イチョウは、寒さや病害虫、乾燥などのストレスに対する耐性が高い樹種である。その耐性の高さから、日本で最も植栽されている高木の街路樹である。しかしながら、これまでイチョウの乾燥や塩ストレスへの応答について調べた研究はあるが、高湿度環境に関する研究は少ない。

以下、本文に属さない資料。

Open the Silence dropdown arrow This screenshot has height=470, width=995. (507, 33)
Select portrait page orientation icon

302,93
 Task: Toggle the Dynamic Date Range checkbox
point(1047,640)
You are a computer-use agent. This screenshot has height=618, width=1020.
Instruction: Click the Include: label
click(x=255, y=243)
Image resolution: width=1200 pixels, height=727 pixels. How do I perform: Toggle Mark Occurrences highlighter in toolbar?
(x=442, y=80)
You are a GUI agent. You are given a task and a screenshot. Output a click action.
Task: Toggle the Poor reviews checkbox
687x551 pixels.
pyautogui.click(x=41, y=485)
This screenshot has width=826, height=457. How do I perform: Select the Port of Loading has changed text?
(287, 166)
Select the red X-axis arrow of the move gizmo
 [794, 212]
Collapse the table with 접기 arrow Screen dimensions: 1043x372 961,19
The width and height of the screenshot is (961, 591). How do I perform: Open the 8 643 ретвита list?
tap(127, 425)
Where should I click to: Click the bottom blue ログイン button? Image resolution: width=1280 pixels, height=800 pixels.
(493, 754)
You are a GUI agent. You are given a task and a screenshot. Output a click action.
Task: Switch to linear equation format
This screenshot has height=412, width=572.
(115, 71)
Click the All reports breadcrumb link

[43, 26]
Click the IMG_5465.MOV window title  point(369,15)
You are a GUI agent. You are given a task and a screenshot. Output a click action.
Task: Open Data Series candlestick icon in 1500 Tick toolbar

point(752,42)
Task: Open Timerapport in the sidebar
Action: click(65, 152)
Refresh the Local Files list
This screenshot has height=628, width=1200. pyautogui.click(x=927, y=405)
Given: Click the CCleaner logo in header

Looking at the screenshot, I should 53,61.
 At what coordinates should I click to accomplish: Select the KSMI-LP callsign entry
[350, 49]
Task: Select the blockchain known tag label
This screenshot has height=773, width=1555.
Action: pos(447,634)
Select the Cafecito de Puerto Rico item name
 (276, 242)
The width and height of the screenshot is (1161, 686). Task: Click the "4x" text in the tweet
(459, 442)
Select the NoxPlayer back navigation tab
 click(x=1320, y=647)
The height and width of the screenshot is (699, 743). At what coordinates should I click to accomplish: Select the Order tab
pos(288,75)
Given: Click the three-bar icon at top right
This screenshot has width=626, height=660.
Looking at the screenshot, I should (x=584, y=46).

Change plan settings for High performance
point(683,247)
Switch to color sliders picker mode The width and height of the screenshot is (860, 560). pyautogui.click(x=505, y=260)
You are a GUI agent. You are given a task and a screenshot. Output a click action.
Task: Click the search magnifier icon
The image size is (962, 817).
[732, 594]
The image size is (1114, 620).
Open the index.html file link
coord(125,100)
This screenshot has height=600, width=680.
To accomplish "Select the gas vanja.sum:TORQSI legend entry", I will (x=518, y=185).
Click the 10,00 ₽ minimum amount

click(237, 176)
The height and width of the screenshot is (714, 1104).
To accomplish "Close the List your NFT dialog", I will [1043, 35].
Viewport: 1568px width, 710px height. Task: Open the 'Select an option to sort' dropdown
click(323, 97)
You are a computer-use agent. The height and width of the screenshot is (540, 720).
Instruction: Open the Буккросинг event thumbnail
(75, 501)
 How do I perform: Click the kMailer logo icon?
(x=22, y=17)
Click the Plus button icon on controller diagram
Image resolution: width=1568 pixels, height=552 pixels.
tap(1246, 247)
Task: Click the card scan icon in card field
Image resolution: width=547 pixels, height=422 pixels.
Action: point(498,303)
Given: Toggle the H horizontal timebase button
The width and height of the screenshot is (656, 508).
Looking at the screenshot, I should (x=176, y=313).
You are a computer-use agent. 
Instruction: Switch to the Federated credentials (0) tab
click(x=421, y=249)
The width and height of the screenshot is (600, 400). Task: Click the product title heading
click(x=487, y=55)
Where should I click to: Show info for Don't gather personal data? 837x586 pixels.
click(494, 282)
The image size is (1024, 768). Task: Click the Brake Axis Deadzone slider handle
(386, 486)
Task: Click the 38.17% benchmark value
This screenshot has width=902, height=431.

そこで本研究では、街路樹の湿度変化に対する光合成機能の応答について調べるために、湿度条件を変化させて生育させたイチョウの光合成機能と炭素安定同位体比を測定した。

材料および方法
1.樹種
イチョウ(Ginkgo bioloba L.)
日本で街路樹として最も多くの本数が植栽されている落葉高木樹である。

2.栽培条件
温室で2か月間イチョウを生育させたのちにグロースチャンバーに移し、コントロール条件(RH: 60%、気温: 25℃)、高湿度条件(RH: 85%、気温:25℃)、回復条件(RH: 60%、気温: 25℃)の3条件で2週間ずつ栽培させた。それぞれの条件の最終日に葉を採取し、Li-6400 XTを用いた光合成機能の測定と葉の炭素安定同位体比測定に使用した。

3.Li-6400 XTを用いた測定
採取した葉を光合成測定装置(Li-6400 XT, Li-Cor社, USA)を使用してA-Ci曲線を作成した。作成したA-Ci曲線のグラフから最大カルボキシル化速度(Vcmax)、チラコイド膜の電子伝達速度(J)を求めた。
実際に樹木が植栽されている環境下のCO₂濃度は平均400µmol mol-1程度であるので、CO2濃度が400µmol mol-1の光合成速度(A)をA400として算出し、さらにその時の気孔コンダクタンス(gs)を求めた。ここで得られたA400gsを用いて、水利用効率(WUE)を算出した。


4.葉の安定同位体比測定
乾燥させた葉を粉末状にし、1.0±0.05mgずつ錫箔に封入した。その後総合地球環境学研究所に設置されている安定同位体比測定用質量分析計CN-IRMS(Flash1112+Conflo+delta V advantage、Thermo Fisher Electric社, USA)を用いて炭素安定同位体比 (delta 13C) の測定を行った。delta13Cがあらかじめ分かっているワーキングスタンダードCERKU-03、CERKU-07(03:Glycine, 07:STARCH-C4)の測定を行い、補正を行った。

結果
コントロール条件と比較すると、高湿度条件、回復条件それぞれの光合成速度に減少傾向は見られたが、統計的に有意ではなかった。短期の水利用効率と炭素安定同位体比についても同様に高湿度条件、回復条件はコントロール条件と比べて有意な差はなかった。光合成速度に影響する気孔コンダクタンスや最大カルボキシル化速度も同様に有意な変化は見られなかったが、電子伝達速度については、コントロール条件と比較して回復条件で有意に減少した。

考察
相対湿度85%の高湿度環境下でイチョウを2週間栽培したが、光合成速度や炭素安定同位体比、短期の水利用効率に有意な変化がなかったことから、イチョウにとって高湿度は大きなストレス環境ではなかったと考えられる。しかし、電子伝達速度のみ回復条件で有意に減少したことから、高湿度環境を経験することで通常の湿度に戻した場合に、Rubiscoの再生能力が落ちる可能性が示唆された。今後は遺伝子解析を行い、光合成速度が維持された要因についてさらに調査する予定である。